Hmong Community Celebrates New Year
By Scott Shurtleff
FITCHBURG -- When Pa Toua Thao cut the ribbon at Saturday’s Hmong New Year Festival, it represented a modern celebration of an ancient ritual. Thao is the Senior Advisor for all Hmong tribes in Massachusetts.
The Saturday morning ceremony, part of an annual two-day event at the Finnish Center of Saima Park, saw about 300 people gathered for the New Year with old friends. Actual New Year for them is late December but “that is too cold of a time to have the celebration,” said Vice President of Hmong Massachusetts, Michael Khang. “So we have it annually on Labor Day weekend to allow for outdoor activities. The ribbon cutting symbolizes the end of one year and the welcoming of a new one.”
Half of the visitors wore traditional Hmong clothing and headwear, brightly colored outfits adorned with beads and golden chains, while many men wore fine suits in respect to the day’s significance. The visual spectacle was accented with the aroma of traditional sticky rice-based cuisine, and by the sound of txhiaj txhais, rhythmic verse that recites stories via riddles, the native song style of the Hmong.
There are an estimated 2,000 Hmong in Massachusetts, including more than 400 in the Fitchburg area. They are indigenous to China and other southeast Asian nations with ancestral roots dating back at least 5,000 years.
The Saima Park ceremony dates back to 1992 and has grown in size every year over that quarter century, with an estimated 400-600 expected over the two days this year. Chang Yang is on the organization’s Board of Directors.
“In the past, we were having to charge people because the event costs money to stage,” he said, explaining that that may have been prohibitive for some people. “We want to make it a free event so more people from the Hmong community can come. Some families have a lot of members and if they have to pay for everyone, they might not come. It’s New Years so it should be free to everyone.”

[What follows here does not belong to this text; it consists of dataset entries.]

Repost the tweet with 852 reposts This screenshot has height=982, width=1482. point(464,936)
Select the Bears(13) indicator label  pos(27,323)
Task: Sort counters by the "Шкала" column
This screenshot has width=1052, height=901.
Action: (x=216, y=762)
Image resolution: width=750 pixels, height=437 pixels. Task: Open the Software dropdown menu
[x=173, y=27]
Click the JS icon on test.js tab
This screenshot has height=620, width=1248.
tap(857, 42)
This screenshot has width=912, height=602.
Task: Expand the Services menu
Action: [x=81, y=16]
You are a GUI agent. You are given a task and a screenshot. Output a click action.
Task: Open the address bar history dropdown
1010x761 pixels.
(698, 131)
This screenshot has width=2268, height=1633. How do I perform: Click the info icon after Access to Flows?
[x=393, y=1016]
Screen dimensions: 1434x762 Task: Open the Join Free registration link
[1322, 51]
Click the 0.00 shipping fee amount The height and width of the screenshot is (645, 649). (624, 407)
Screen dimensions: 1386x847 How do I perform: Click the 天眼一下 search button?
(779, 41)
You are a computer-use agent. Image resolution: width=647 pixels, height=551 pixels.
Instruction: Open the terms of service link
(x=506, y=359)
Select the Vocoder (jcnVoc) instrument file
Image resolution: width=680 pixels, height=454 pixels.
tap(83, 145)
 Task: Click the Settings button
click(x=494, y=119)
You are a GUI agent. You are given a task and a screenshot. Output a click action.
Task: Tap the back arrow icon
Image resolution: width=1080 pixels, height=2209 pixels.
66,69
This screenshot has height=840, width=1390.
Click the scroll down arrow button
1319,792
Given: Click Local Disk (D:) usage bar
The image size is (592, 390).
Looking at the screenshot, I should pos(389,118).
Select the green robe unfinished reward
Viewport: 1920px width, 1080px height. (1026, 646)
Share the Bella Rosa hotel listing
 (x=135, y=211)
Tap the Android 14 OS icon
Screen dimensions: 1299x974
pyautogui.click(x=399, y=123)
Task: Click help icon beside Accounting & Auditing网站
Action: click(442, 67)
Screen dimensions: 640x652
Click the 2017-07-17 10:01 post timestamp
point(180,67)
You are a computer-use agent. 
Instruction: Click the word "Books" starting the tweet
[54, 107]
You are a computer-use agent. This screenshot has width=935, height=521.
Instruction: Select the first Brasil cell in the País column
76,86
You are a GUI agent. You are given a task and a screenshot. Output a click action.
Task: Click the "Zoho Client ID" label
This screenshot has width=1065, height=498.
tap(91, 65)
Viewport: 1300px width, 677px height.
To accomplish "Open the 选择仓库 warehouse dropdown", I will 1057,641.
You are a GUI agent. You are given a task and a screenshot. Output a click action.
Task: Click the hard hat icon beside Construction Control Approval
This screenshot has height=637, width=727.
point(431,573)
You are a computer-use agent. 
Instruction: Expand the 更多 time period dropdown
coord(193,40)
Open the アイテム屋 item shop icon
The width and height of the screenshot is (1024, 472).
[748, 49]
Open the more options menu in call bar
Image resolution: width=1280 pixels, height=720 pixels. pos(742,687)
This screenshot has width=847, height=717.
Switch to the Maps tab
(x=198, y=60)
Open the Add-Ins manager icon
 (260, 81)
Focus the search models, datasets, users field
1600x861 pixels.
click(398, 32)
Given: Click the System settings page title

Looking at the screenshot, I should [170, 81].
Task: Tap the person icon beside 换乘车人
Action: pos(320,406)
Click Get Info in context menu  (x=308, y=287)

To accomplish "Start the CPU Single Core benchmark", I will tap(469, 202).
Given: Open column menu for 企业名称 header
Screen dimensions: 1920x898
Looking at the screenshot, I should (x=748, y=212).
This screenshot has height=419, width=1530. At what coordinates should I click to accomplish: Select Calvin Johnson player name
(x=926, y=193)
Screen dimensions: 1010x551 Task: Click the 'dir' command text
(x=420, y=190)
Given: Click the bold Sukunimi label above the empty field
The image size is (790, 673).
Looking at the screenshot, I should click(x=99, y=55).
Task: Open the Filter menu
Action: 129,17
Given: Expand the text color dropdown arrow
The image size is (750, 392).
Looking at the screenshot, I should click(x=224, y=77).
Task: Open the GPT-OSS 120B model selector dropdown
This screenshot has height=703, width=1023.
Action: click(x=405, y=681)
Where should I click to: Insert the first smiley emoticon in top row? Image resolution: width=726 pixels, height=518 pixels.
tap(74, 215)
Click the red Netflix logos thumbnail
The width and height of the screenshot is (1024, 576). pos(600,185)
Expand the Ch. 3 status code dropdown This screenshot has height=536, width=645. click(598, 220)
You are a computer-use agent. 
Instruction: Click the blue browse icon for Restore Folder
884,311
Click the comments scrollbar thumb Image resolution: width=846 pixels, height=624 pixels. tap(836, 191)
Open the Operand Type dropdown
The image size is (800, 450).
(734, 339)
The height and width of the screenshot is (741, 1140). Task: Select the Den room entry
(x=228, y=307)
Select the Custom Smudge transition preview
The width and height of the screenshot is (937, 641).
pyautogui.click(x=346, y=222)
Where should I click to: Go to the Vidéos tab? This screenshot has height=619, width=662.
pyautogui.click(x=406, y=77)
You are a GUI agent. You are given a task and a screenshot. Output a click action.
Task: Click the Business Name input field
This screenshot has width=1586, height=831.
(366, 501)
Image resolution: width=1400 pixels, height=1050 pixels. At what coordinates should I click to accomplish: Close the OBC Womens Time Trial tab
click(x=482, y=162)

The Board of Directors held a fundraiser earlier this year with plans to use the money on the New Year celebration, which Yang says is the biggest such event in New England. Many guests and vendors were from all corners of Massachusetts as well as Connecticut and several from as far away as Minnesota, which has the country’s largest population of Hmong.
“This event brings in people from all over the country, and we welcome you to Fitchburg,” said Mayor Stephen DiNatale, who was one of several politicians in attendance.
Several civic groups and area religious representatives also had small kiosks, sharing the aisle with vendors, as guests walked about; tasting this, trying on that, talking with her and posing with him.
“It is not a religious celebration,” Khang noted. “It is strictly cultural.”
People from many cultures took part in the festivities.
The smells and sounds even lured some neighborhood residents out of their homes. Sam Codyer and Amy McGrath walked the short distance up Scott Road to where all the cars were parked.
“I had heard about it a while ago,” said Codyer. “But I decided to come check it out this year.”